The next day he won the Gold medal with the same ‘Death Dive’ that had earlier killed a fellow diver. A 3 1/2 reverse somersault. And then he won another. He is the only male diver to sweep the 3m and 10m diving events in consecutive Olympics. I’ll never forget the beauty and grace of his dives, dangerous, yet appearing effortless.
After that, Louganis retired and dropped out of sight. I never knew what happened next, until now. The documentary Greg Louganis: Back on Board tells this missing story.
The other medal-winning US athletes went on to lucrative sponsorships. Paid millions to have their faces on Wheaties packets. But Louganis got nothing. Suspected of being gay, he was not their ideal Brand Ambassador, he explains. This was the 80s when HIV/AIDS was deadly and strafing its way through that community. Fear and prejudice were rife.
His boyfriend allegedly stole 80% of his earnings from him and died of AIDS not long after. By the time Louganis resurfaced as a Mentor for US diving athletes Olympics – at the London 2012 Olympics – he was on the verge of losing his house. Greg Louganis was dealt a shitty hand.
But that’s not the story that made me cry and left me speechless as the credits rolled. And it’s rare that a documentary has such an effect on me. It was the story that was unsaid. I am not a gay, nor an Olympic diver, but it resonated with me. I am sure that a lot of people will see themselves in him.
Louganis yearned for acceptance as a child, from his adopted father. And from those who bullied him at school. He retreated into the one thing he was good at and it drove him to try to prove himself and succeed. But he was lonely and he didn’t get pleasure from it.
He was a victim to a controlling partner, who didn’t have his best interests at heart. He was living a lie about his sexual identity and HIV status. And after he came out, he recoiled at using his standing as an iconic athlete to represent the gay community. His life crumbled and fell apart. He was in debt and alone.
Like mine, when I hit rock bottom in an abusive relationship, Louganis’s life was out of line. He wasn’t in control of it. It was controlling him.
But as I did, step by step he realigned. He realigned to find what was true to him and his core values. And as he did so, he turned his life around. When he finally found his love for diving, he won Gold and became the World’s Greatest Diver. When he started to love himself more and sought a restraining order against his boyfriend, he took control of his life back, by not accepting unacceptable behaviour. He then addressed his financial problems head on.
When he felt comfortable with his sexuality and that it was okay to be a gay icon, new opportunities came his way. He wrote his memoirs. He became a mentor and inspired another diver, Ji Wallace to come out as well. At the eleventh hour, he saved his house.
Greg Louganis says what I always say. That only when we are true to ourselves can we find the real meaning of happiness and success. And like mine, his story has a happy ending.
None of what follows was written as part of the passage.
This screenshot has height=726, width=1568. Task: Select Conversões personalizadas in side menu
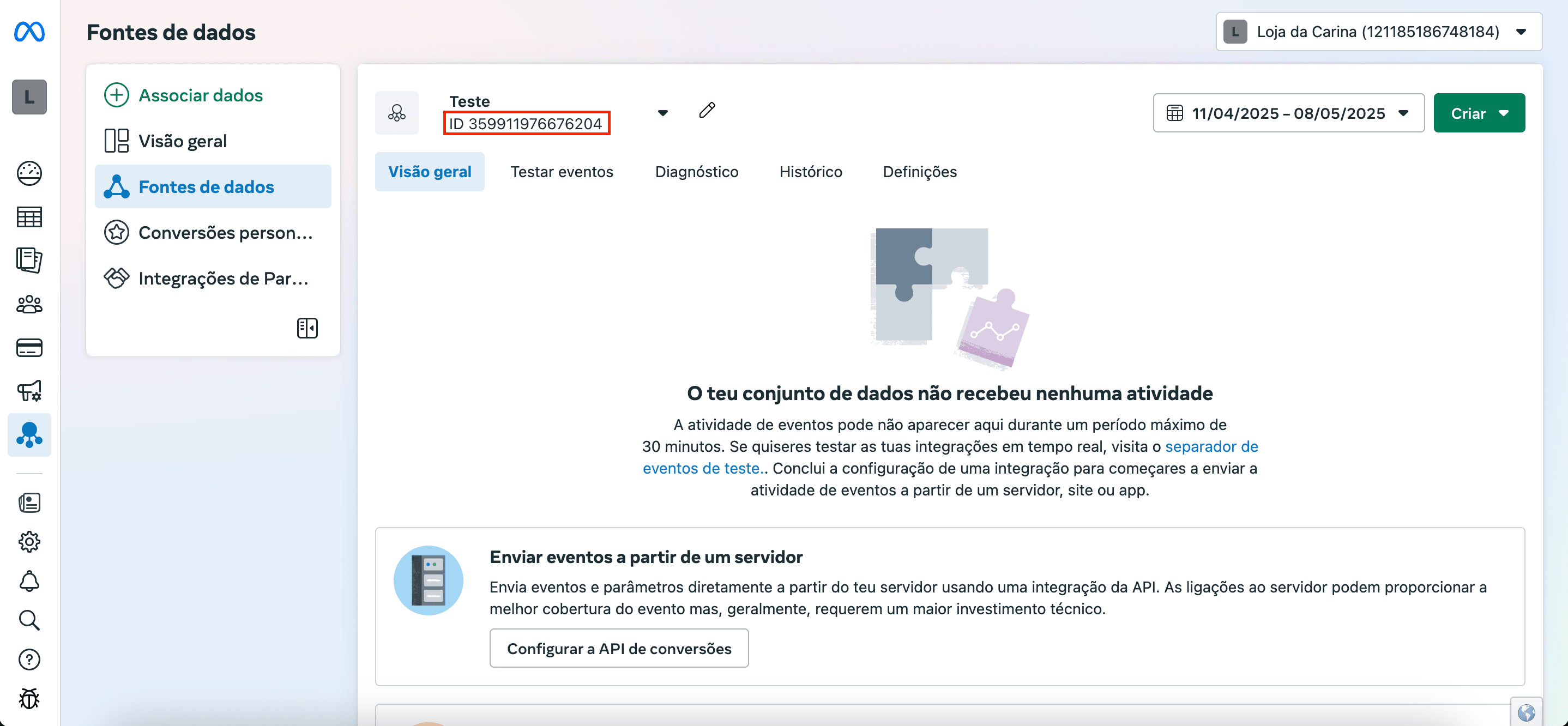225,233
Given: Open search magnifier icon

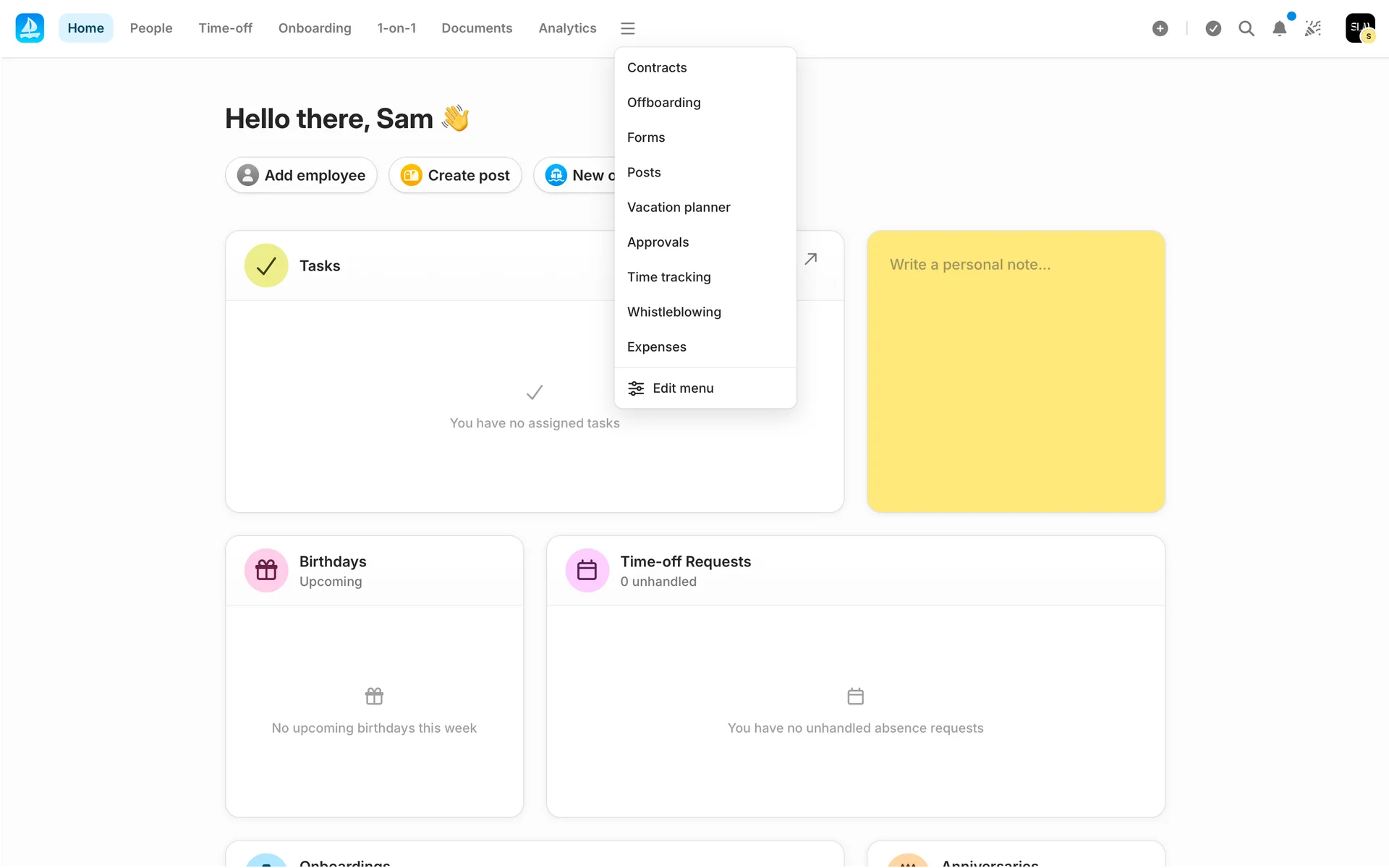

Louganis found his soul mate Johnny Chaillot, a man who is good to him and supports him. I found the same, in a man who shares my core values and beliefs, who loves and supports me.
But what left me lost for words came at the end of the film, when the silver-haired Louganis stepped onto the 10m platform. Now in his fifties, he dived. It was the same flawless, graceful perfection I remember so well. Greg Louganis is back. But he always had it within him. We all do. You just need to find that inner strength.